Autovelox Bussi: pioggia di multe ma tempi sbagliati

Multe e polemiche per l'autovelox a Bussi. La denuncia: "La data della multa non corrisponde al giorno in cui ho transitato sulla strada". Incertezze sui verbali.

Automobilisti nel caos, colpa dell’autovelox a Bussi. Non basta la pioggia di multe, spunta un nuovo problema: la data registrata delle infrazioni e il tempo di notifica del verbale.

L’autovelox, collocato all’altezza di Bussi in direzione Pescara, è regolato da un limite di velocità pari a 70 km/h ed è entrato in funzione da questa estate.
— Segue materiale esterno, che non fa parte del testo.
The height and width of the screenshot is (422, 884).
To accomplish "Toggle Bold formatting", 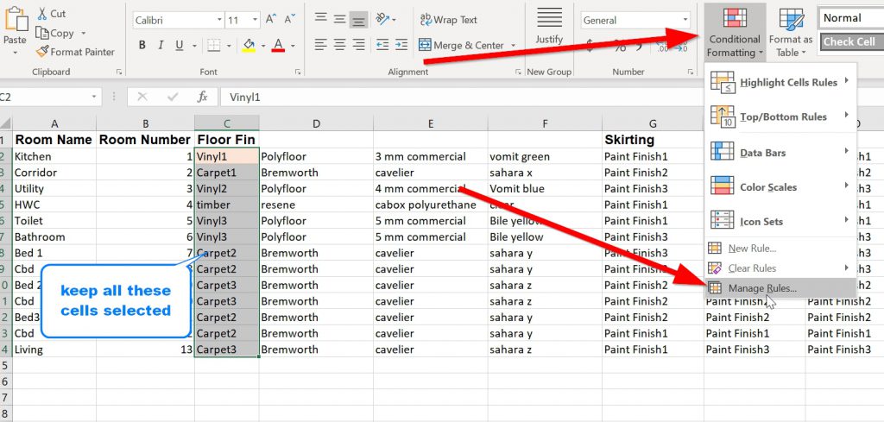I will click(142, 46).
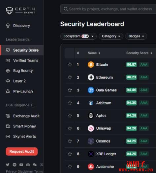Expand the Ecosystem filter dropdown
The width and height of the screenshot is (156, 173).
(x=78, y=36)
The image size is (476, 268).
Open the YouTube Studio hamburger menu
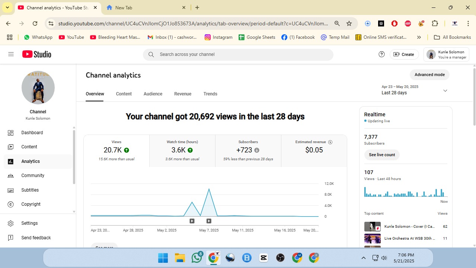click(11, 54)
Dopo la segnalazioni inviate alla nostra redazione in merito ad una visibilità limitata del cartello – che segnala la presenza dell’autovelox sul tratto stradale – a far discutere ora c’è la data in cui la multa risulta essere emessa, non rispondente al giorno effettivo in cui è stata commessa l’infrazione. E non solo.
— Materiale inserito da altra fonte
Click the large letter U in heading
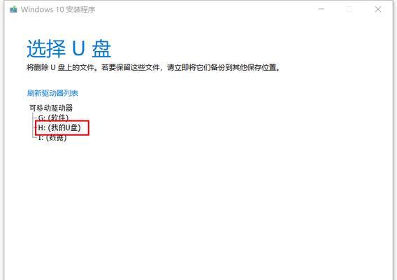 [x=78, y=49]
«Ho ricevuto la multa per un’infrazione commessa il giorno 27 luglio scorso», ci scrive una lettrice. «Ma io il 27 luglio non sono passata su quella strada. Sono passata all’altezza di Bussi verso Pescara solo nel settembre scorso», segnala. Problema, questo, che porterebbe a ipotizzare una staratura del sistema di controllo elettronico installato a Bussi.
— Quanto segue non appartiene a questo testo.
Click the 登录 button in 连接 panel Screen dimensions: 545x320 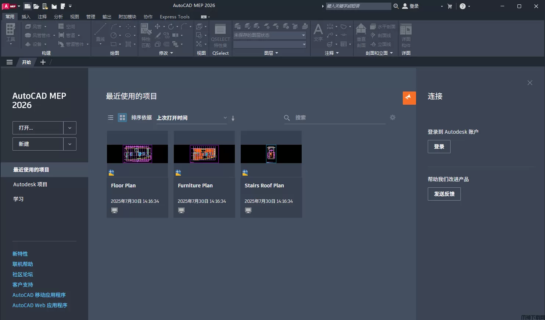click(x=439, y=147)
Inoltre un’altra criticità è legata ai verbali delle multe. Verbali in cui, precisa la nostra lettrice, «non è chiara la data della notifica, che deve avvenire, per legge, entro 90 giorni dall’avvenuta sanzione. A quanto risulta dal verbale ricevuto, la multa è stata notificata il 28 ottobre, cioè oltre il termine previsto. Mi sono anche rivolta ad un avvocato per capire come comportarmi. È normale, però, che per non incorrere nel pericolo di dover pagare una somma superiore dopo la scadenza, mi ritroverò costretta a pagare la multa, nonostante l’incertezza».

autovelox

Il ritardo dei verbali viene denunciato anche da altri lettori. Ci scrive un automobilista: «I verbali di contravvenzione vengono notificati in ritardo. Insomma, se la multa elevata venisse notificata celermente – e non entro i 90 giorni previsti come soglia massima – l’automobilista che si trova a dover percorrere per lavoro quel tratto di strada, sarebbe stato ben consapevole della presenza dell’autovelox. E si sarebbe, quindi, comportato diversamente. Invece, dopo aver preso una prima multa senza aver notato il cartello (non sempre ben visibile) quante volte il malcapitato sarà incappato nella sanzione in quei tre mesi?».